YOUR OBJECTIVE: Recast the records below as a numbered list, one line per item, omitting blank lines and the pictures.

↓↓↓

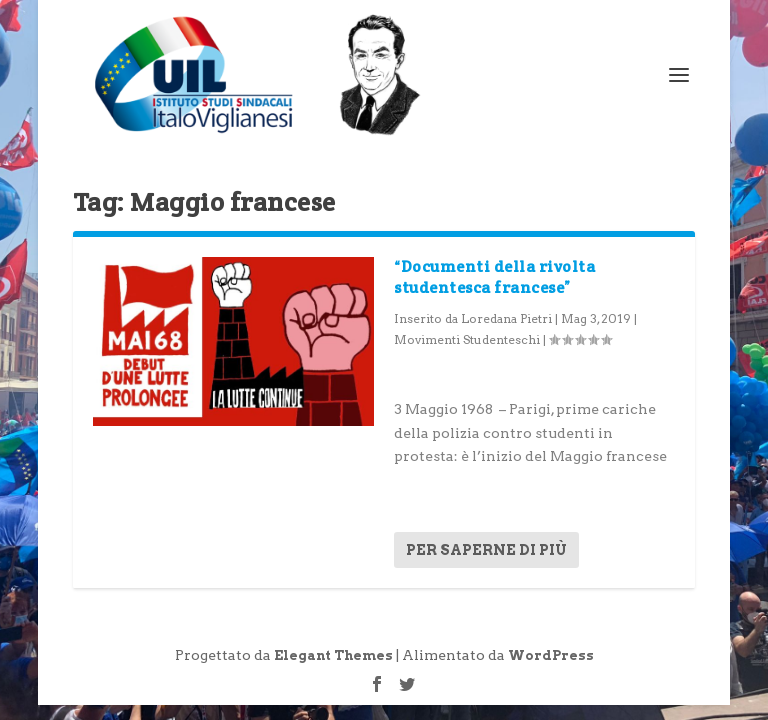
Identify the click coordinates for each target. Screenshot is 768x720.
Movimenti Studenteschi (467, 339)
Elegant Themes (333, 655)
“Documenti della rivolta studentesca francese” (494, 277)
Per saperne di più (486, 550)
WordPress (551, 655)
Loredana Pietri (506, 318)
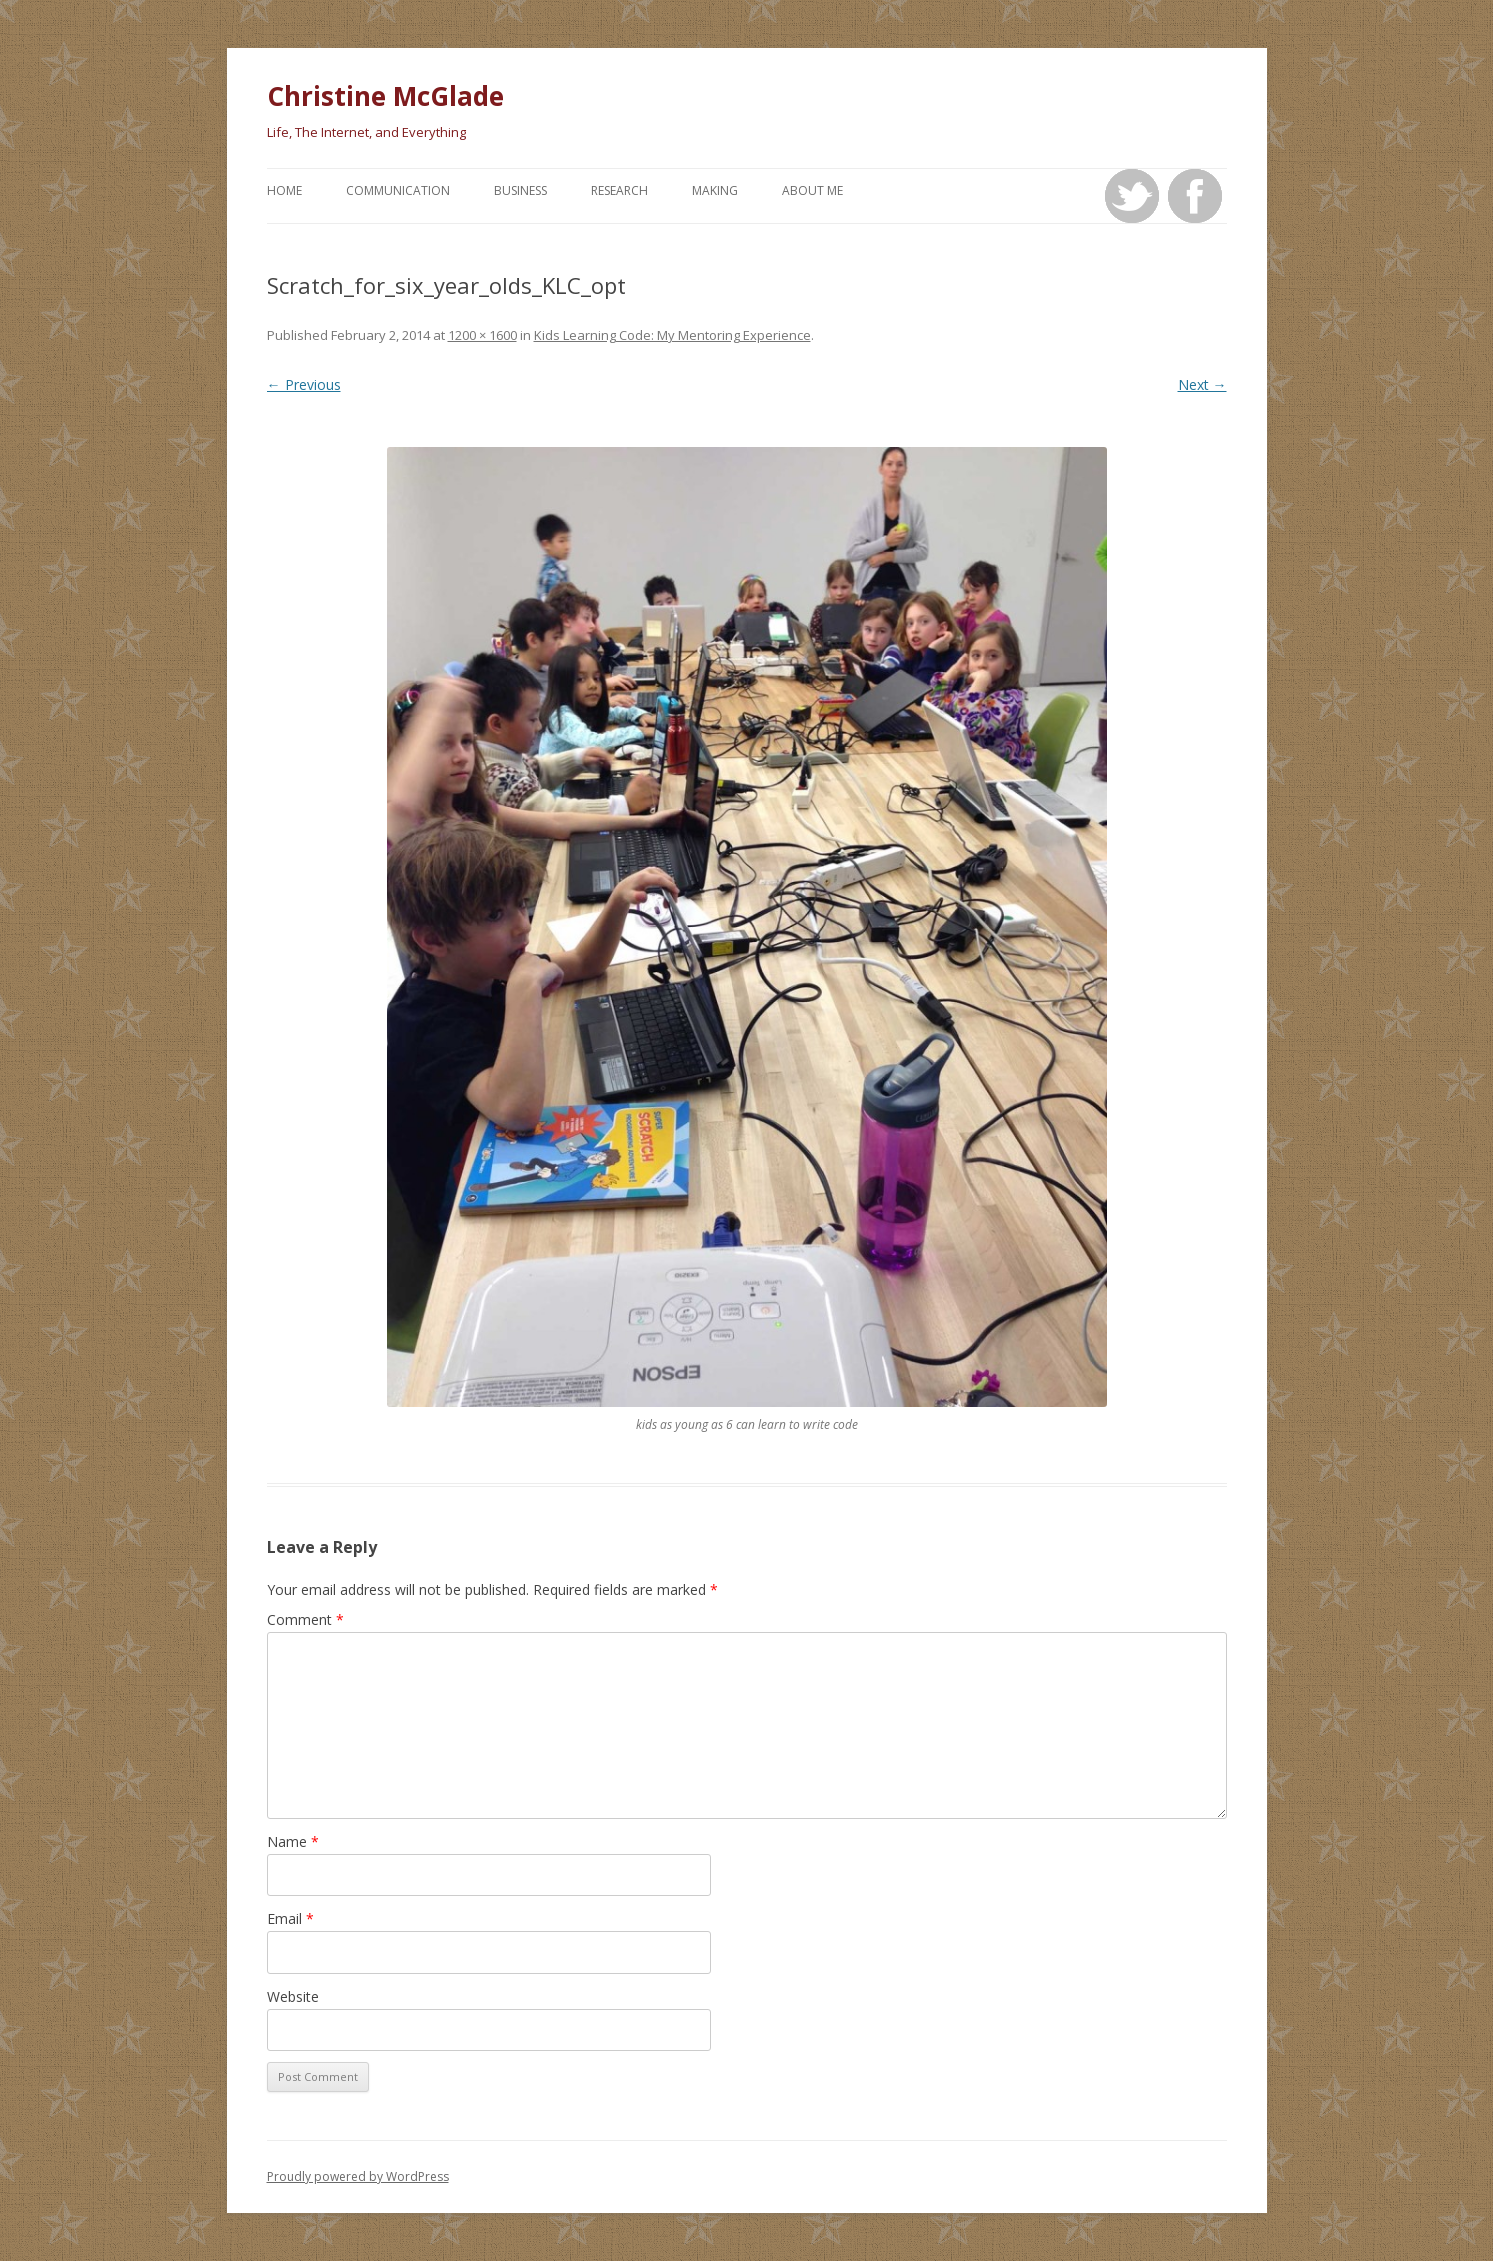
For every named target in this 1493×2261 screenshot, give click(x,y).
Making (715, 190)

↑↑↑

WORKED ANSWER:
1. Identify the click coordinates for each target. Screenshot is 768x720.
2. Movimenti Studenteschi (467, 339)
3. Elegant Themes (333, 655)
4. “Documenti della rivolta studentesca francese” (494, 277)
5. Per saperne di più (486, 550)
6. WordPress (551, 655)
7. Loredana Pietri (506, 318)
8. For every named target in this 1493×2261 screenshot, give click(x,y).
9. Making (715, 190)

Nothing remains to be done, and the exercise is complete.